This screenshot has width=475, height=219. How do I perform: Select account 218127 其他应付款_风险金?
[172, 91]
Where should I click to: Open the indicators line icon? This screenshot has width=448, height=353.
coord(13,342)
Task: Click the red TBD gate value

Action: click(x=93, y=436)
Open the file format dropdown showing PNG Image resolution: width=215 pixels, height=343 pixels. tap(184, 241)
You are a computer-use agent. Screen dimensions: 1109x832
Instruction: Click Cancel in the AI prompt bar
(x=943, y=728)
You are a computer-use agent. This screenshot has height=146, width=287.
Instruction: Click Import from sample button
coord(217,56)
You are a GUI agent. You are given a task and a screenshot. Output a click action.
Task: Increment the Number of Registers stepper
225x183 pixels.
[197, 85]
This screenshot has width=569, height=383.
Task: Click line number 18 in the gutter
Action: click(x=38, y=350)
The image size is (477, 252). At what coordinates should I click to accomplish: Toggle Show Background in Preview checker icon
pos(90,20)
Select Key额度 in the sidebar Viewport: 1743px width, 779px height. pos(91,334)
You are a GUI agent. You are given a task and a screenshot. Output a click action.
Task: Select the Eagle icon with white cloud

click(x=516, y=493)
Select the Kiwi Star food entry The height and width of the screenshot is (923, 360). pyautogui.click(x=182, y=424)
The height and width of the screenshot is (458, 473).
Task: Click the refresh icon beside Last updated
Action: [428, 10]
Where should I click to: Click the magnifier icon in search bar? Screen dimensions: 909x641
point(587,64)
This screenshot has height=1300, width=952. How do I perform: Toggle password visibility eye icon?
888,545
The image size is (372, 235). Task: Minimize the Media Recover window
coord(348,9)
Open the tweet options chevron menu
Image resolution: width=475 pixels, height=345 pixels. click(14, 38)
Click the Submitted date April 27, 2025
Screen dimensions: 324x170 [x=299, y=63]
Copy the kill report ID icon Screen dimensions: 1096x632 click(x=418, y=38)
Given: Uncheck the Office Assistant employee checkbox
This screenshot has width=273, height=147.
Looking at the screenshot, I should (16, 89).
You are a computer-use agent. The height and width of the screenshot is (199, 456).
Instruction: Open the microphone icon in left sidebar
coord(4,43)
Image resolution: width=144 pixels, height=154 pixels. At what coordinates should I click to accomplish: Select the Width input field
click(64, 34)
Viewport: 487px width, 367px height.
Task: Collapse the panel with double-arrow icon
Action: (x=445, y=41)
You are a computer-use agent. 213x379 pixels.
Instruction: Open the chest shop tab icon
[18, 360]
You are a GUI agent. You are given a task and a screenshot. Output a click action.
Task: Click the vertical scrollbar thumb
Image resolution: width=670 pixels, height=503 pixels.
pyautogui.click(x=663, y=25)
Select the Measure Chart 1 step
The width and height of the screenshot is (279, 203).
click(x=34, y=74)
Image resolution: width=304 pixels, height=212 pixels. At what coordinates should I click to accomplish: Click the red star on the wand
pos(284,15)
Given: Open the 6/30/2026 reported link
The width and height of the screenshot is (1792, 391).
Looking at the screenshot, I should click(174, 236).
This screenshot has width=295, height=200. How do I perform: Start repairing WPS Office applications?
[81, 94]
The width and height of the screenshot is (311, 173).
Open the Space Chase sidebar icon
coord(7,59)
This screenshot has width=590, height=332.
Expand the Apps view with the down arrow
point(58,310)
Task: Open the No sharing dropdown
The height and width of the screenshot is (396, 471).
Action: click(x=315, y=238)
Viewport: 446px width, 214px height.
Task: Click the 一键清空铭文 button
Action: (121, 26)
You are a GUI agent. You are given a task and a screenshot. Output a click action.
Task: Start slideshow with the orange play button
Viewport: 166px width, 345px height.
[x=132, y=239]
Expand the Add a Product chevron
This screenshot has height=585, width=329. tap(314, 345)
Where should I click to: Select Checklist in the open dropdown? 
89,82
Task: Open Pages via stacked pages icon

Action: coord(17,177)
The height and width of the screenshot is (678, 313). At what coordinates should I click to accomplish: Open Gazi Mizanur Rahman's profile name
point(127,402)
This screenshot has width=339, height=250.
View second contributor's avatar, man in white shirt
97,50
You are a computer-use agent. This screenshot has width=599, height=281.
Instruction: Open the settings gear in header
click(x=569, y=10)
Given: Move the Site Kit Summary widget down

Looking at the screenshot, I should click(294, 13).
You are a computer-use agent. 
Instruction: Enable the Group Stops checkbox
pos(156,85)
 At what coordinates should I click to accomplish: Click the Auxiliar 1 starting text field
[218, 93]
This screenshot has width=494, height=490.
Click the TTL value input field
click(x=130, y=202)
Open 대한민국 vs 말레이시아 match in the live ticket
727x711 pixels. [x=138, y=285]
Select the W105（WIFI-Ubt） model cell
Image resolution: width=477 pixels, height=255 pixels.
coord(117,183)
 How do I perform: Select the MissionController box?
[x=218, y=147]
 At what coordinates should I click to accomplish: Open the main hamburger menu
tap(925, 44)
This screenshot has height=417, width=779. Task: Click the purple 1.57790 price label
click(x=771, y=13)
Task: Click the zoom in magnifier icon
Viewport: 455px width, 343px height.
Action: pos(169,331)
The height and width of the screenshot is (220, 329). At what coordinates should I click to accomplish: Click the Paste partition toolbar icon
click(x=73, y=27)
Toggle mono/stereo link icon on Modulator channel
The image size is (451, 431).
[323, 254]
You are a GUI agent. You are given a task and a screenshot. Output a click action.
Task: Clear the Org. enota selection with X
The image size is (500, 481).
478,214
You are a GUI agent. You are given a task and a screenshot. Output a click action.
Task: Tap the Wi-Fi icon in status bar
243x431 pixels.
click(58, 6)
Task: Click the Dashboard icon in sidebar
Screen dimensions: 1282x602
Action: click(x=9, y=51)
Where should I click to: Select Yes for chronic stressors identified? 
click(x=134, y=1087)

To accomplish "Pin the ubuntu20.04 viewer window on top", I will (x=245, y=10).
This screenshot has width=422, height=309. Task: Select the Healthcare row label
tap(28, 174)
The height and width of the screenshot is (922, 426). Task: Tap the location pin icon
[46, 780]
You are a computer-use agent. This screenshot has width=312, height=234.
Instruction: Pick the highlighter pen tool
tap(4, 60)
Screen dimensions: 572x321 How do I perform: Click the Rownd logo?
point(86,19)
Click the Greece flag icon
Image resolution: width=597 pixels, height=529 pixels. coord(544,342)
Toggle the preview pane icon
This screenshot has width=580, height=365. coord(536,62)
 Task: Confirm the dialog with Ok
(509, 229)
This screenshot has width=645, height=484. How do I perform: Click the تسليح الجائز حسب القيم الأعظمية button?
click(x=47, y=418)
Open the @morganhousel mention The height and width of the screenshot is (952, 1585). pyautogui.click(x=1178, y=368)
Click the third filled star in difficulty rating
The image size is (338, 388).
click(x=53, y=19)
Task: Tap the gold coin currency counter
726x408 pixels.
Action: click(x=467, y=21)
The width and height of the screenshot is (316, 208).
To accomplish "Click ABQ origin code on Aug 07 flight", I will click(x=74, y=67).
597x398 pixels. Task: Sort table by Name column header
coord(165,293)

● ● ● ●

## Your instructions
Your job is to reproduce the data in full, with every line intact.

## Solved problem
This screenshot has width=475, height=219. How do I perform: Select account 218127 其他应付款_风险金?
[172, 91]
Where should I click to: Open the indicators line icon? This screenshot has width=448, height=353.
coord(13,342)
Task: Click the red TBD gate value

Action: click(x=93, y=436)
Open the file format dropdown showing PNG Image resolution: width=215 pixels, height=343 pixels. tap(184, 241)
You are a computer-use agent. Screen dimensions: 1109x832
Instruction: Click Cancel in the AI prompt bar
(x=943, y=728)
You are a computer-use agent. This screenshot has height=146, width=287.
Instruction: Click Import from sample button
coord(217,56)
You are a GUI agent. You are given a task and a screenshot. Output a click action.
Task: Increment the Number of Registers stepper
225x183 pixels.
[197, 85]
This screenshot has width=569, height=383.
Task: Click line number 18 in the gutter
Action: click(x=38, y=350)
The image size is (477, 252). At what coordinates should I click to accomplish: Toggle Show Background in Preview checker icon
pos(90,20)
Select Key额度 in the sidebar Viewport: 1743px width, 779px height. pos(91,334)
You are a GUI agent. You are given a task and a screenshot. Output a click action.
Task: Select the Eagle icon with white cloud

click(x=516, y=493)
Select the Kiwi Star food entry The height and width of the screenshot is (923, 360). pyautogui.click(x=182, y=424)
The height and width of the screenshot is (458, 473).
Task: Click the refresh icon beside Last updated
Action: [428, 10]
Where should I click to: Click the magnifier icon in search bar? Screen dimensions: 909x641
point(587,64)
This screenshot has height=1300, width=952. How do I perform: Toggle password visibility eye icon?
888,545
The image size is (372, 235). Task: Minimize the Media Recover window
coord(348,9)
Open the tweet options chevron menu
Image resolution: width=475 pixels, height=345 pixels. click(14, 38)
Click the Submitted date April 27, 2025
Screen dimensions: 324x170 [x=299, y=63]
Copy the kill report ID icon Screen dimensions: 1096x632 click(x=418, y=38)
Given: Uncheck the Office Assistant employee checkbox
This screenshot has width=273, height=147.
Looking at the screenshot, I should (16, 89).
You are a computer-use agent. The height and width of the screenshot is (199, 456).
Instruction: Open the microphone icon in left sidebar
coord(4,43)
Image resolution: width=144 pixels, height=154 pixels. At what coordinates should I click to accomplish: Select the Width input field
click(64, 34)
Viewport: 487px width, 367px height.
Task: Collapse the panel with double-arrow icon
Action: (x=445, y=41)
You are a computer-use agent. 213x379 pixels.
Instruction: Open the chest shop tab icon
[18, 360]
You are a GUI agent. You are given a task and a screenshot. Output a click action.
Task: Click the vertical scrollbar thumb
Image resolution: width=670 pixels, height=503 pixels.
pyautogui.click(x=663, y=25)
Select the Measure Chart 1 step
The width and height of the screenshot is (279, 203).
click(x=34, y=74)
Image resolution: width=304 pixels, height=212 pixels. At what coordinates should I click to accomplish: Click the red star on the wand
pos(284,15)
Given: Open the 6/30/2026 reported link
The width and height of the screenshot is (1792, 391).
Looking at the screenshot, I should click(174, 236).
This screenshot has width=295, height=200. How do I perform: Start repairing WPS Office applications?
[81, 94]
The width and height of the screenshot is (311, 173).
Open the Space Chase sidebar icon
coord(7,59)
This screenshot has width=590, height=332.
Expand the Apps view with the down arrow
point(58,310)
Task: Open the No sharing dropdown
The height and width of the screenshot is (396, 471).
Action: click(x=315, y=238)
Viewport: 446px width, 214px height.
Task: Click the 一键清空铭文 button
Action: (121, 26)
You are a GUI agent. You are given a task and a screenshot. Output a click action.
Task: Start slideshow with the orange play button
Viewport: 166px width, 345px height.
[x=132, y=239]
Expand the Add a Product chevron
This screenshot has height=585, width=329. tap(314, 345)
Where should I click to: Select Checklist in the open dropdown? 
89,82
Task: Open Pages via stacked pages icon

Action: coord(17,177)
The height and width of the screenshot is (678, 313). At what coordinates should I click to accomplish: Open Gazi Mizanur Rahman's profile name
point(127,402)
This screenshot has width=339, height=250.
View second contributor's avatar, man in white shirt
97,50
You are a computer-use agent. This screenshot has width=599, height=281.
Instruction: Open the settings gear in header
click(x=569, y=10)
Given: Move the Site Kit Summary widget down

Looking at the screenshot, I should click(294, 13).
You are a computer-use agent. 
Instruction: Enable the Group Stops checkbox
pos(156,85)
 At what coordinates should I click to accomplish: Click the Auxiliar 1 starting text field
[218, 93]
This screenshot has width=494, height=490.
Click the TTL value input field
click(x=130, y=202)
Open 대한민국 vs 말레이시아 match in the live ticket
727x711 pixels. [x=138, y=285]
Select the W105（WIFI-Ubt） model cell
Image resolution: width=477 pixels, height=255 pixels.
coord(117,183)
 How do I perform: Select the MissionController box?
[x=218, y=147]
 At what coordinates should I click to accomplish: Open the main hamburger menu
tap(925, 44)
This screenshot has height=417, width=779. Task: Click the purple 1.57790 price label
click(x=771, y=13)
Task: Click the zoom in magnifier icon
Viewport: 455px width, 343px height.
Action: pos(169,331)
The height and width of the screenshot is (220, 329). At what coordinates should I click to accomplish: Click the Paste partition toolbar icon
click(x=73, y=27)
Toggle mono/stereo link icon on Modulator channel
The image size is (451, 431).
[323, 254]
You are a GUI agent. You are given a task and a screenshot. Output a click action.
Task: Clear the Org. enota selection with X
The image size is (500, 481).
478,214
You are a GUI agent. You are given a task and a screenshot. Output a click action.
Task: Tap the Wi-Fi icon in status bar
243x431 pixels.
click(58, 6)
Task: Click the Dashboard icon in sidebar
Screen dimensions: 1282x602
Action: click(x=9, y=51)
Where should I click to: Select Yes for chronic stressors identified? 
click(x=134, y=1087)

To accomplish "Pin the ubuntu20.04 viewer window on top", I will (x=245, y=10).
This screenshot has width=422, height=309. Task: Select the Healthcare row label
tap(28, 174)
The height and width of the screenshot is (922, 426). Task: Tap the location pin icon
[46, 780]
You are a computer-use agent. This screenshot has width=312, height=234.
Instruction: Pick the highlighter pen tool
tap(4, 60)
Screen dimensions: 572x321 How do I perform: Click the Rownd logo?
point(86,19)
Click the Greece flag icon
Image resolution: width=597 pixels, height=529 pixels. coord(544,342)
Toggle the preview pane icon
This screenshot has width=580, height=365. coord(536,62)
 Task: Confirm the dialog with Ok
(509, 229)
This screenshot has width=645, height=484. How do I perform: Click the تسليح الجائز حسب القيم الأعظمية button?
click(x=47, y=418)
Open the @morganhousel mention The height and width of the screenshot is (952, 1585). pyautogui.click(x=1178, y=368)
Click the third filled star in difficulty rating
The image size is (338, 388).
click(x=53, y=19)
Task: Tap the gold coin currency counter
726x408 pixels.
Action: click(x=467, y=21)
The width and height of the screenshot is (316, 208).
To accomplish "Click ABQ origin code on Aug 07 flight", I will click(x=74, y=67).
597x398 pixels. Task: Sort table by Name column header
coord(165,293)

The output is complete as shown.